Mr. Roberts also criticizes Professor Salerno: “Mr. Salerno also confuses the mobility of factors of production within a country with the international mobility of factors of production. The two things are entirely different. The flow of factors of production within the US from North to South or East to West is not comparable in the effects to international flows. To learn the difference, Mr. Salerno need only consult an international trade text.”
However, there is no confusion. Basically there is no difference between mobility of factors of production inside or outside a “country”. “Free trade” is always free trade i.e. allocating means to most valuable ends. “Competition” is a system which works on the local, national and international level (and probably some time in the future will work between planets).
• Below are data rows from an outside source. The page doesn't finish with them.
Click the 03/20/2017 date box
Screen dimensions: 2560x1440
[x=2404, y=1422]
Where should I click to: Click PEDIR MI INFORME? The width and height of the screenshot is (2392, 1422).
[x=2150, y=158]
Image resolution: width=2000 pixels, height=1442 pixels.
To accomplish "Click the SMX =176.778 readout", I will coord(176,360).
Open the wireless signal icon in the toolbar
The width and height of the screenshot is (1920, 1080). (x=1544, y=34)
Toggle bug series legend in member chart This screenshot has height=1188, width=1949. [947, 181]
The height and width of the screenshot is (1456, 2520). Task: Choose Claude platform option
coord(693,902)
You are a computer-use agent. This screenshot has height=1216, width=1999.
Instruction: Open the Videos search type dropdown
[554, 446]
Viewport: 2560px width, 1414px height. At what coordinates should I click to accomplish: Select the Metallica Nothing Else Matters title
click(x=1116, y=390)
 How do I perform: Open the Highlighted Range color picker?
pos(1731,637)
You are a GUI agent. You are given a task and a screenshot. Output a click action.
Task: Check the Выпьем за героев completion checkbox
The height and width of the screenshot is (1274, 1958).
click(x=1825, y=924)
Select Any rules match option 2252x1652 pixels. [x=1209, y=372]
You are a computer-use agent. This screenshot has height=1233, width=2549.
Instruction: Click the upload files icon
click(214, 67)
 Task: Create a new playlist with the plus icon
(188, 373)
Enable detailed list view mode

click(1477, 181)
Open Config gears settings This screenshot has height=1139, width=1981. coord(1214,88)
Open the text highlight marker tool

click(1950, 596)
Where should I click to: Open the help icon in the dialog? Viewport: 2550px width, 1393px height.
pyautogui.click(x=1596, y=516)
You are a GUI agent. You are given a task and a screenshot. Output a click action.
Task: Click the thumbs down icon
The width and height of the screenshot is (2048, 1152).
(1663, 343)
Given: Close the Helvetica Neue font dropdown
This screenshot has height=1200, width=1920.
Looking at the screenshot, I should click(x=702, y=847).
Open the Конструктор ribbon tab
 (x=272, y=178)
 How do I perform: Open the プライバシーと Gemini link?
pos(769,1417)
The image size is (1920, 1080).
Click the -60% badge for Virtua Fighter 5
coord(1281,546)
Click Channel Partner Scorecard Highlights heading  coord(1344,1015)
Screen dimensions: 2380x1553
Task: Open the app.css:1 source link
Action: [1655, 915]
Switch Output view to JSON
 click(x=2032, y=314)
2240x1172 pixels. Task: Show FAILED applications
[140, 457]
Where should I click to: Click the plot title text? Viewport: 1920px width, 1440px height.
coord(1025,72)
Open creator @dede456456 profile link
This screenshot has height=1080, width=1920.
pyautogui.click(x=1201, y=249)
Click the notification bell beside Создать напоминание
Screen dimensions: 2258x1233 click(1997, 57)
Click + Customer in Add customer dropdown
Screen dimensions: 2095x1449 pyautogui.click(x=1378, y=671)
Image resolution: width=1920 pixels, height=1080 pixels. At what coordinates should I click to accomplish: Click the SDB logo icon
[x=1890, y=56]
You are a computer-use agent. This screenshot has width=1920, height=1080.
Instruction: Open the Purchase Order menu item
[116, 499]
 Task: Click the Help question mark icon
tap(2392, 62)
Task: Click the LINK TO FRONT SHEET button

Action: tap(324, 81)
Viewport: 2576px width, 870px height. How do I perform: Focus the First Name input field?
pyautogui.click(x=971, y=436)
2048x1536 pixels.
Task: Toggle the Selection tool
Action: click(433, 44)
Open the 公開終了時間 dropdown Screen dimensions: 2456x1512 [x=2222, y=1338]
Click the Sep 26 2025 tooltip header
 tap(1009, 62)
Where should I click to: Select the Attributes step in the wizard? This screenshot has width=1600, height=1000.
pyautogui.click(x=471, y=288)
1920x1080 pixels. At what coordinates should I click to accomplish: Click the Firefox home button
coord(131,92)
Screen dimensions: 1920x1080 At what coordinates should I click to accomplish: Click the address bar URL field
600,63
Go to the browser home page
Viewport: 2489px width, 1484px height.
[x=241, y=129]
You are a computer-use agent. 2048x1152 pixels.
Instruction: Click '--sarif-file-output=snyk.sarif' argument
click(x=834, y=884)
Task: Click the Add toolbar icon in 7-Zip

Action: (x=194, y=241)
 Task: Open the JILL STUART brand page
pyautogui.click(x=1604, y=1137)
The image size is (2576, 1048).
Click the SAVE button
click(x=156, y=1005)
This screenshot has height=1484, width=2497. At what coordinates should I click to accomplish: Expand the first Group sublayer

Although sometimes differences are more “detectable” (between African and American worker), the process still is simply increasing production and consumer welfare.
Of course, workers might lose their high wage jobs, but why does it happen? Simply because consumers wish to buy products, which are in their opinion most valuable. They can buy American products, if American industry is able to persuade them to, e.g. “buy American steel, because you’re American!”. Anyway, consumers do not see an info “made in America” a good in itself, and prefer to choose subjectively the highest quality goods. That is what free trade is about. Some American workers will lose high wage jobs, because consumers choose (free trade) to buy some goods, while ignoring other. But, since needs are unlimited, laborers are always free to engage in other production processes and find employment there (it really doesn’t matter that there are emigrants, although it will have tangible effects on the price system). From subjectivist point of view, it is impossible to interpersonally compare gains and losses. However, it is possible to accept Pareto’s rule: contract means benefits for both sides, so we shall accept that; regulations benefit one side (e.g. steel industry) at the expense of the rest of society.
On economic grounds, one has to concentrate on the counterfactual analysis – if not free trade (private property), then what? Which system should be better? Once the theoretician starts talking about intervention, duties, tariffs and other ways to discourage free exchange, it is easy to show that this brings unfavorable results.